_DÉFIS_:
1 – Recopiez mot pour mot le passage du texte fourni qui commence aux mots « En attendant, il » et s'arrête après « la même occasion. ».
2 – Les affirmations suivantes concordent-elles avec le texte fourni ? Pour chacune, répondez par oui ou non et citez exactement les mots du texte qui tranchent. (a) Le vieux Rom faisait signe aux voitures qui passaient pour qu'on le prenne. (b) L'homme pris sur la route semblait avoir une soixantaine d'années. (c) Les petits se plaignent eux aussi de la chaleur.

_TEXTE FOURNI_:
###

En attendant, il fait très chaud, la canicule bat son plein, et n´est pas prête de s´arrêter.  Il est impossible de faire quoi que ce soit dans de telles conditions, nous limitons les répétitions, nous reprendrons dans quelques jours, lorsque il fera plus doux. Répéter avec 35° est impossible, du moins pour moi, les petits, étonnés et incrédules, mes demandent pourquoi on ne répète pas, eux, la chaleur ne les dérange pas, mais moi si, alors une petite pause de quelque jours, ils seront mieux au ruisseau glacé des montagnes qui leur sert de jacuzzi et de bombe à immunité par la même occasion. 

En effet, se baigner dans une eau à pas loin du 0° est idéal pour acquérir une immunité à toute épreuve, la preuve, les gosses qui se baladent à moitié nus en plein hiver, sans le moindre problème, outre le problème social, qui est loin d´être des moindres…

Lorsque, lors de nos rares moments de discussions, ou plutôt de mes monologues, quand j´essaie d´expliquer aux jeunes certaines choses courantes en rapport avec les bidonvilles, les Roms, et ce que nous faisons, pour illustrer les façons de voir la vie à l´ancienne des Roms,  j´utilise l´histoire suivante, véritable, que j´ai vécu plusieurs fois au cours de mes innombrables allers-retours dans les osadas. Lorsque,  du temps quand je faisais encore les navettes aux osadas avec ma voiture pour ramener les jeunes aux répétitions, je revenais de Rakusy vers Kežmarok, je voyais marcher au bord de la route un vieux Rom. Il tombait une pluie battante, il était évident que personne ne s´arrêterait pour prendre le pauvre gars, d´ailleurs il ne se donnait même pas la peine d´essayer de faire un signe de la main aux voitures qui passaient, il savait que c´était inutile, jamais personne ne l´a pris et ne le prendrait. C´est comme ça. Moi, je me suis arrêté. Surpris, incrédule, il monte, et s´assied,  trempé, à côté de moi. Il doit avoir la soixantaine, on ne parle pas, je fais attention à la route, dehors c´est un vrai déluge, je me concentre sur la conduite. En arrivant à Kežmarok, je lui demande où il veut descendre, il dit que n´importe où, et puis,  d´un ton autoritaire il me demande 1 euro pour pouvoir rentrer. Et il argumente tout de suite que je l´ai conduit à Kežmarok, comment va-t-il maintenant faire pour rentrer, c´est moi le responsable, alors c´est à moi de lui donner de quoi payer son retour en bus.

###

_DONNÉES ENREGISTRÉES_:
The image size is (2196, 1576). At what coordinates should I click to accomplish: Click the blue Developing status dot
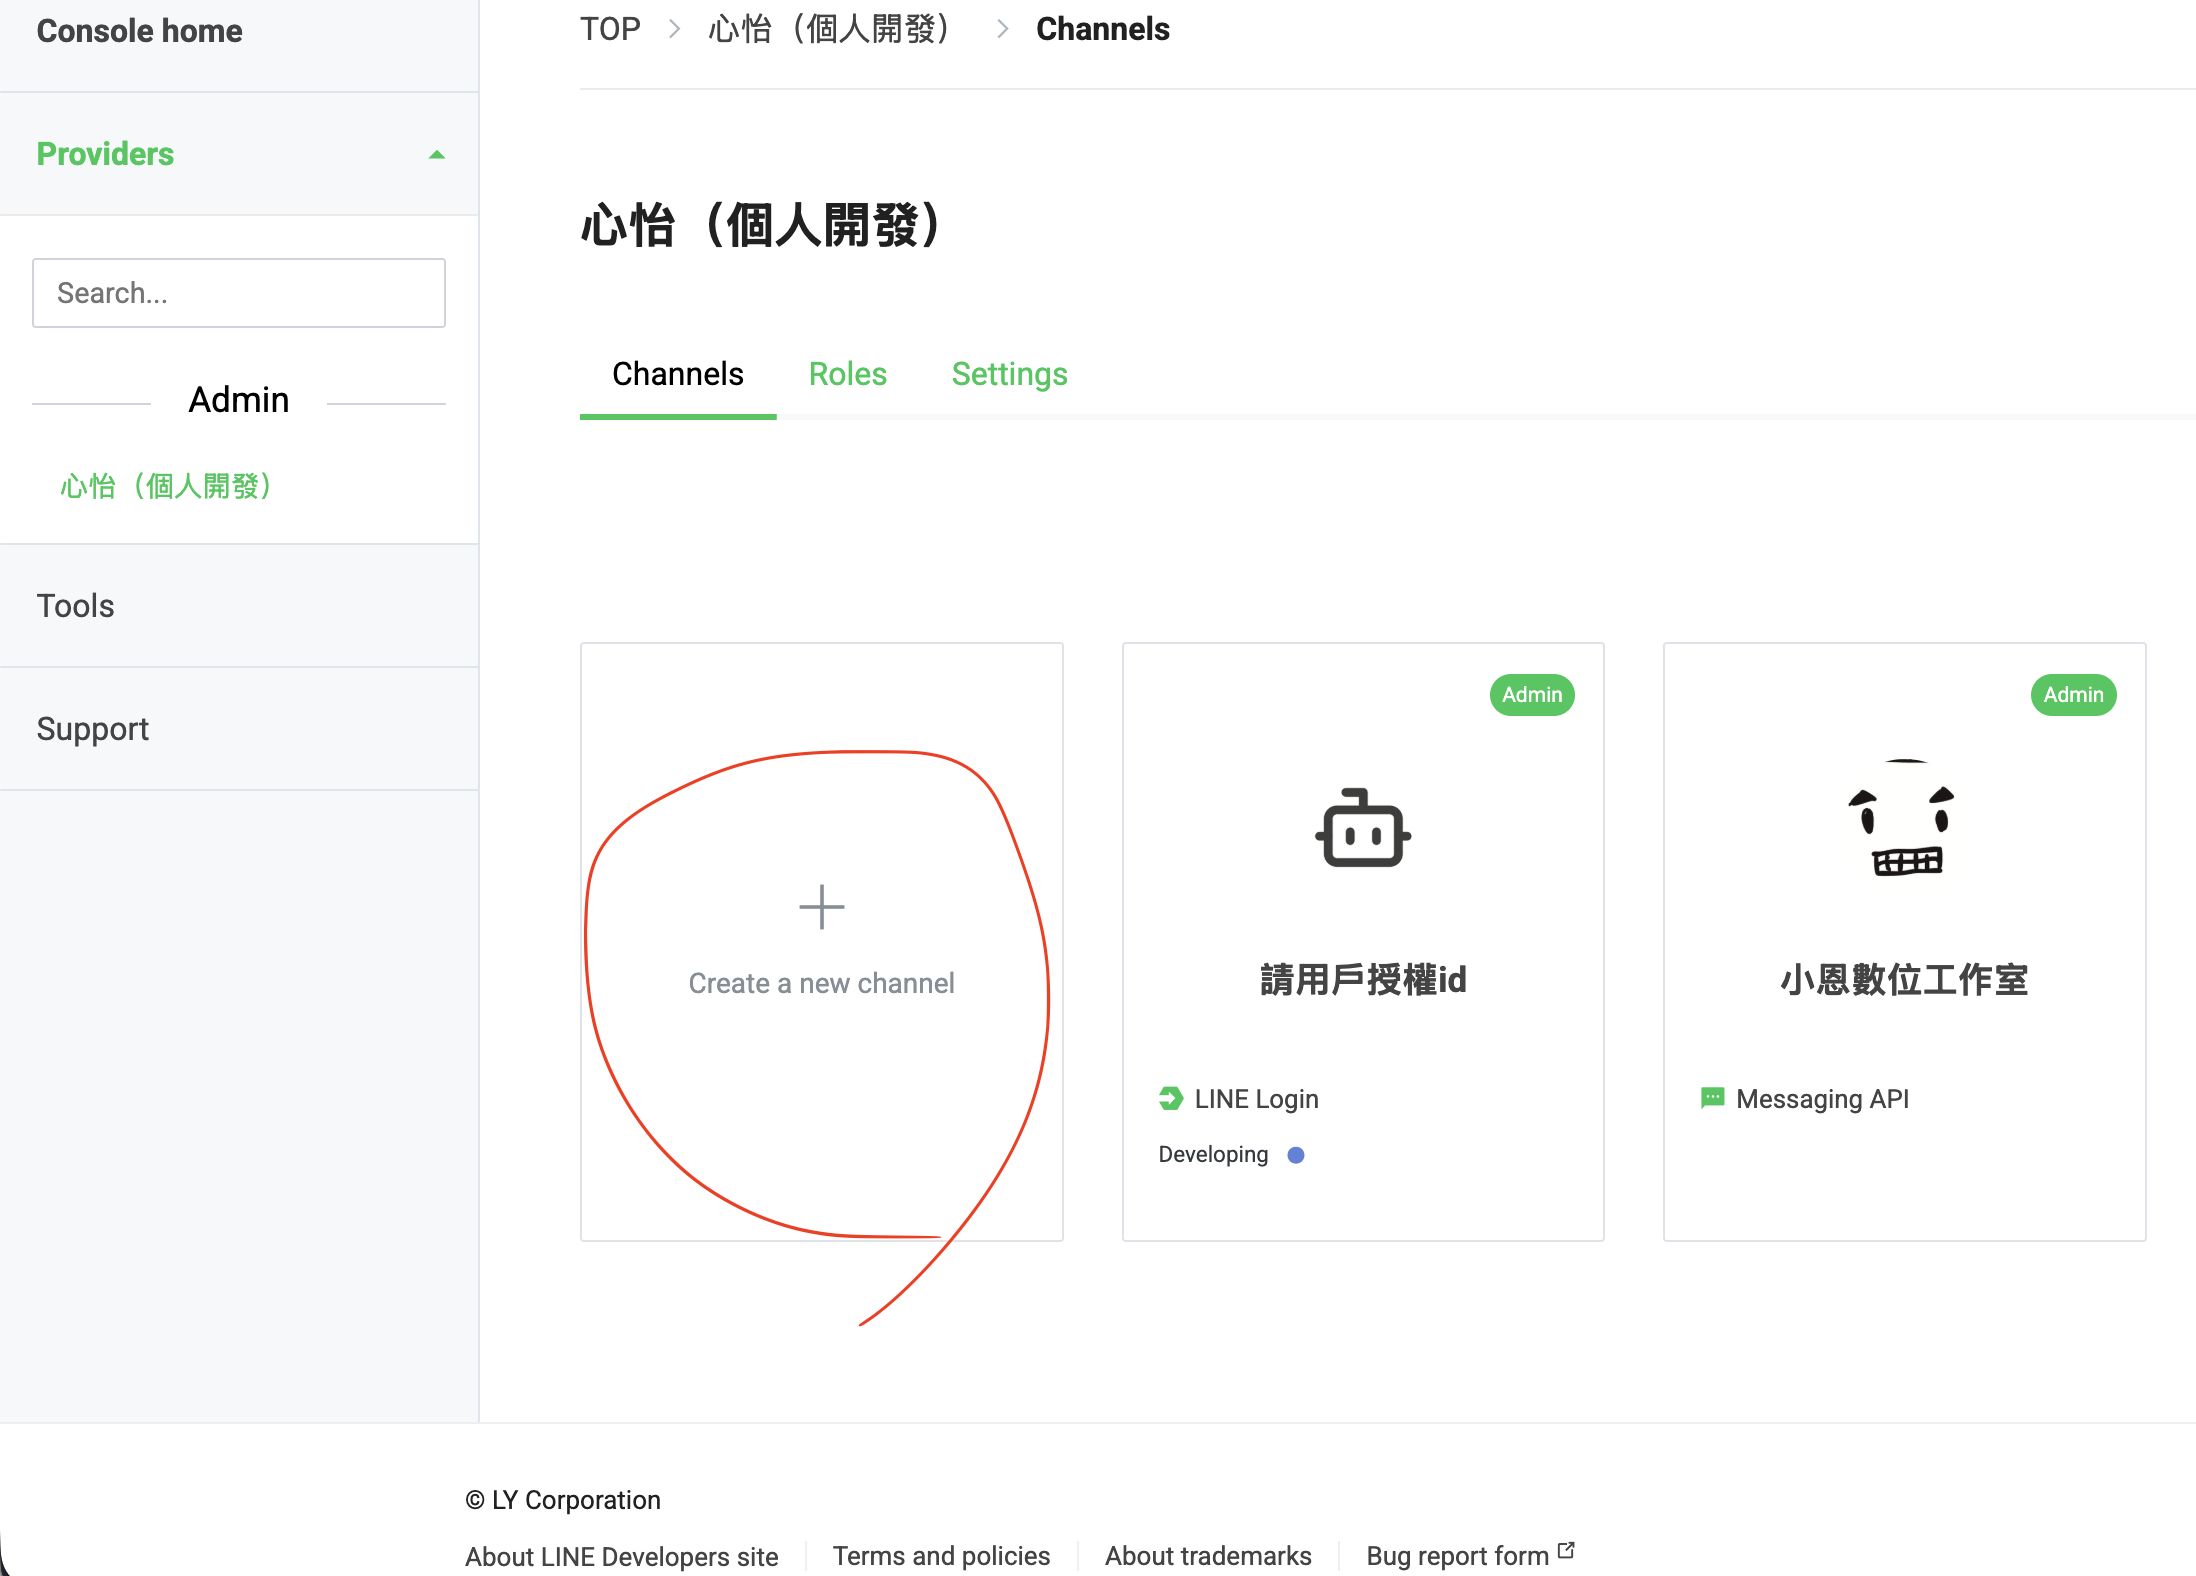pos(1296,1155)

###

_RÉPONSES CI-DESSOUS_:
1 –
En attendant, il fait très chaud, la canicule bat son plein, et n´est pas prête de s´arrêter.  Il est impossible de faire quoi que ce soit dans de telles conditions, nous limitons les répétitions, nous reprendrons dans quelques jours, lorsque il fera plus doux. Répéter avec 35° est impossible, du moins pour moi, les petits, étonnés et incrédules, mes demandent pourquoi on ne répète pas, eux, la chaleur ne les dérange pas, mais moi si, alors une petite pause de quelque jours, ils seront mieux au ruisseau glacé des montagnes qui leur sert de jacuzzi et de bombe à immunité par la même occasion.

2 –
(a) Non : « il ne se donnait même pas la peine d´essayer de faire un signe de la main aux voitures qui passaient ».
(b) Oui : « Il doit avoir la soixantaine ».
(c) Non : « eux, la chaleur ne les dérange pas ».